• [WORK TASK]:
Write out the data below exactly, beginning with the first line and ending once the line that has "The height and width of the screenshot is (788, 1512)." is written.

• [RECORDS SHOWN]:
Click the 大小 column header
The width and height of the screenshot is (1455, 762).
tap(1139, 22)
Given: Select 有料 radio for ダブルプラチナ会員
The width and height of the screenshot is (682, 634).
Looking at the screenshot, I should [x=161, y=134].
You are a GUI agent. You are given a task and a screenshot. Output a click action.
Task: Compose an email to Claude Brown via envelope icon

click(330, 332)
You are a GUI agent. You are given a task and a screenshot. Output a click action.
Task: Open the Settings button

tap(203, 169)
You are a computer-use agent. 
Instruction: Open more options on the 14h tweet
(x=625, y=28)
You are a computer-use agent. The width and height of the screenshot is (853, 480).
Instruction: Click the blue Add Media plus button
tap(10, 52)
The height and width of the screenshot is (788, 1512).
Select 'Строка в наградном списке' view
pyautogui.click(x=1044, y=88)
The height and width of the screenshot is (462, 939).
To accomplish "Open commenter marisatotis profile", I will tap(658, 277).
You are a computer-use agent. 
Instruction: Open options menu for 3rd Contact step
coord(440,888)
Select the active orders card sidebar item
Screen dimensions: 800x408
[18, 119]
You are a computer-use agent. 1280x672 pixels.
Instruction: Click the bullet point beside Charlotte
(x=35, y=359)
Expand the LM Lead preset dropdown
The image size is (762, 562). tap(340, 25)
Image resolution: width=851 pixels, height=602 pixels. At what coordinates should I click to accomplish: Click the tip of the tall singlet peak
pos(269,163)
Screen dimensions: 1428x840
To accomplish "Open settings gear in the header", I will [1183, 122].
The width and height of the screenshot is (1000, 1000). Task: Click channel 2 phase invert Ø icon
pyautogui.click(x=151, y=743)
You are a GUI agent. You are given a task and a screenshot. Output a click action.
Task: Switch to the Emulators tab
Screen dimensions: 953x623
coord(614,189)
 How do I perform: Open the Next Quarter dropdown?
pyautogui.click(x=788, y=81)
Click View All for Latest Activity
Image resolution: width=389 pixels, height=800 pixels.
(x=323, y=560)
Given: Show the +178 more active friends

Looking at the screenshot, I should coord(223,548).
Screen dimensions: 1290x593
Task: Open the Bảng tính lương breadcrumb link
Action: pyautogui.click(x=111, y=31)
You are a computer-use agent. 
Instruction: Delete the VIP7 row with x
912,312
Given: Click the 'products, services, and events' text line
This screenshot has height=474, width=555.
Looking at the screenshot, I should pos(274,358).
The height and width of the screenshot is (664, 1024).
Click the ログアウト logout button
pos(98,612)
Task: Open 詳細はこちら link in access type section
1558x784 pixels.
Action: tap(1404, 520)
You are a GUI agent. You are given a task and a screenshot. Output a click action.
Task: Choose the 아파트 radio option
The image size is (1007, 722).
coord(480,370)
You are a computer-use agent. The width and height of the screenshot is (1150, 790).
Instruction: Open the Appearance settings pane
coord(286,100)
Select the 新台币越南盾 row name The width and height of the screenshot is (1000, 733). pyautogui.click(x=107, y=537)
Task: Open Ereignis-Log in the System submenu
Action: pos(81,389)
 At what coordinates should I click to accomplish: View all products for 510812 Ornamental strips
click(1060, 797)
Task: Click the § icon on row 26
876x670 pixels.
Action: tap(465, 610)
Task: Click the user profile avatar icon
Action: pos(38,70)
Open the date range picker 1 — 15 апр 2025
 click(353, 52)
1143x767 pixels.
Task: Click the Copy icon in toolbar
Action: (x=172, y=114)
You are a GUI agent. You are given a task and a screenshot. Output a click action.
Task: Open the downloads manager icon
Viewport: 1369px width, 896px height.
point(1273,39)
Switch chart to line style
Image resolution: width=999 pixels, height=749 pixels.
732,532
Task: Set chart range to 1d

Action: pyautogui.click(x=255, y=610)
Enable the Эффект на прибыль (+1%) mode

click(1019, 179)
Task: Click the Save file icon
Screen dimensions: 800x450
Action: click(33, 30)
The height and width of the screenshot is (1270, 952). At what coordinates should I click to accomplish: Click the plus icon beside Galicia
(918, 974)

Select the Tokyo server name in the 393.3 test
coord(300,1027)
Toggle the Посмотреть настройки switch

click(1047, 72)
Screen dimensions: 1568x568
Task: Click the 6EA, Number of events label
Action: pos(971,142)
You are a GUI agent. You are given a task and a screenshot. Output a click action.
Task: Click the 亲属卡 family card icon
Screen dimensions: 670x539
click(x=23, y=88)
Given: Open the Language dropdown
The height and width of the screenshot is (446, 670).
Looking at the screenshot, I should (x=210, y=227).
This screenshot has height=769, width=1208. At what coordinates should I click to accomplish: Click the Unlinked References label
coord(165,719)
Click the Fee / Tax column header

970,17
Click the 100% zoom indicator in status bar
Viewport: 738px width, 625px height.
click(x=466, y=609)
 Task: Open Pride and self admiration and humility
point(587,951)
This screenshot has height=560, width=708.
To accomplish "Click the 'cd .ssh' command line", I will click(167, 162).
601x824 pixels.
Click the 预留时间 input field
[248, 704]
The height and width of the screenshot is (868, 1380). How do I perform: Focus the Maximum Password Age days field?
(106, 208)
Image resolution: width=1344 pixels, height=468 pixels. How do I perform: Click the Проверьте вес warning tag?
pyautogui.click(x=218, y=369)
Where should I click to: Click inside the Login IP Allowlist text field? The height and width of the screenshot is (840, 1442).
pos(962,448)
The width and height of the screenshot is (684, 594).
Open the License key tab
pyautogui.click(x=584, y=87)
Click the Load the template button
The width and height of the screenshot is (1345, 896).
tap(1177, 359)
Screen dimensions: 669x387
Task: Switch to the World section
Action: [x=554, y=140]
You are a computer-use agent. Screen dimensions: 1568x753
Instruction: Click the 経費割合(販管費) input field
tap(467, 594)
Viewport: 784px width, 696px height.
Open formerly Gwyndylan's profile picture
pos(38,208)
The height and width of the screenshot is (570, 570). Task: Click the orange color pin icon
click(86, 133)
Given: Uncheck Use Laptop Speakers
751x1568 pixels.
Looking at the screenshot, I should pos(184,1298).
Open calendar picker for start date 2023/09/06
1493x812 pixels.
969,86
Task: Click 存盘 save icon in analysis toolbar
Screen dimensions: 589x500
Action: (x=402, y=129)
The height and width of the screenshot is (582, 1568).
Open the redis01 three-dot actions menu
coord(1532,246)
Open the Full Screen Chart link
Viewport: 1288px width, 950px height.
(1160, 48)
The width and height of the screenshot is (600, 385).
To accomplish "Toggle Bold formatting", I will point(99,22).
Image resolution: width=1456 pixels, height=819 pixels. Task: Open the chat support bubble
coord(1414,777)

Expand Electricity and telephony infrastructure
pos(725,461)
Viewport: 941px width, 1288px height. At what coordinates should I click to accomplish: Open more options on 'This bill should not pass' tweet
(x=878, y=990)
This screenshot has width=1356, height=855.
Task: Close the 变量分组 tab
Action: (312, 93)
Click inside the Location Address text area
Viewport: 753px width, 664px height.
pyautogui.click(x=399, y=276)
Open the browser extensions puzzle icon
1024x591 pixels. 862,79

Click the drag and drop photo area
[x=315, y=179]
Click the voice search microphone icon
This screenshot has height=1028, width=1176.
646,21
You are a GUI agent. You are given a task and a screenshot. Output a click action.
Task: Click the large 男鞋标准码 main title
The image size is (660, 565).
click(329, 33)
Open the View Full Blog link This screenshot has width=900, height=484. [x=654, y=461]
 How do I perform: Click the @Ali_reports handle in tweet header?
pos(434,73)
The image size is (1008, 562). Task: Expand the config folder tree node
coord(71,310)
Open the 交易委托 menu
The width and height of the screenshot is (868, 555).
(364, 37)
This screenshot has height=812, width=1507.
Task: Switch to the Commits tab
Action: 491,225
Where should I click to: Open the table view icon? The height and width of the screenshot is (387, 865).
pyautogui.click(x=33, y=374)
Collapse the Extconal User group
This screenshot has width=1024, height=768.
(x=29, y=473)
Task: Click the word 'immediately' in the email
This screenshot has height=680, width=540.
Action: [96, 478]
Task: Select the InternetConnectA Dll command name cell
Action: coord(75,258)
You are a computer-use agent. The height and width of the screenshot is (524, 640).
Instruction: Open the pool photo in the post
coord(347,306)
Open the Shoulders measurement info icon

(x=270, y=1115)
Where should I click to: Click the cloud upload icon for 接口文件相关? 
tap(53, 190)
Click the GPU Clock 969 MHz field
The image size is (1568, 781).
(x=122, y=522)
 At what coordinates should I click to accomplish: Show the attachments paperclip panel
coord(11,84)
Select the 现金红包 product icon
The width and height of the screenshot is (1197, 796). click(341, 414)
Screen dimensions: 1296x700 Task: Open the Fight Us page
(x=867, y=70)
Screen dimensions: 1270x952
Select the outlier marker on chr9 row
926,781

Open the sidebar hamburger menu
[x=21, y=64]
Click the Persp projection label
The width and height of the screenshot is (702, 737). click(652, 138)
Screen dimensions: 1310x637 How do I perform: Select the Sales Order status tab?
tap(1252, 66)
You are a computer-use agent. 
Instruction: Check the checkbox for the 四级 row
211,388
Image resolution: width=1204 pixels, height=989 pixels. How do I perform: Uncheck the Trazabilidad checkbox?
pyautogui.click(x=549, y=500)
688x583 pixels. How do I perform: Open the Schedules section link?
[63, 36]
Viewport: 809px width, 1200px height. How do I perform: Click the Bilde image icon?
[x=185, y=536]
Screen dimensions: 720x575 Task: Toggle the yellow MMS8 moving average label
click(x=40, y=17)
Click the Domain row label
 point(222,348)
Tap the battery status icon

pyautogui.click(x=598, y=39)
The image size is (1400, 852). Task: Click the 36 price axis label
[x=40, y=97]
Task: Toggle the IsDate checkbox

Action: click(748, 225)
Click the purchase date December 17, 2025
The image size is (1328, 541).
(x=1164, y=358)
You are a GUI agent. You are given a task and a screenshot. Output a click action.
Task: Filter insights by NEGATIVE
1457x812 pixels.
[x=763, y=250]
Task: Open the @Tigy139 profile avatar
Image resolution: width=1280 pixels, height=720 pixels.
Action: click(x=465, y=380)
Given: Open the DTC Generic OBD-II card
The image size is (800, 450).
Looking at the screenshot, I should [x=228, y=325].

• [EXERCISE ANSWER]:
Click the 大小 column header
The width and height of the screenshot is (1455, 762).
tap(1139, 22)
Given: Select 有料 radio for ダブルプラチナ会員
The width and height of the screenshot is (682, 634).
Looking at the screenshot, I should [x=161, y=134].
You are a GUI agent. You are given a task and a screenshot. Output a click action.
Task: Compose an email to Claude Brown via envelope icon

click(330, 332)
You are a GUI agent. You are given a task and a screenshot. Output a click action.
Task: Open the Settings button

tap(203, 169)
You are a computer-use agent. 
Instruction: Open more options on the 14h tweet
(x=625, y=28)
You are a computer-use agent. The width and height of the screenshot is (853, 480).
Instruction: Click the blue Add Media plus button
tap(10, 52)
The height and width of the screenshot is (788, 1512).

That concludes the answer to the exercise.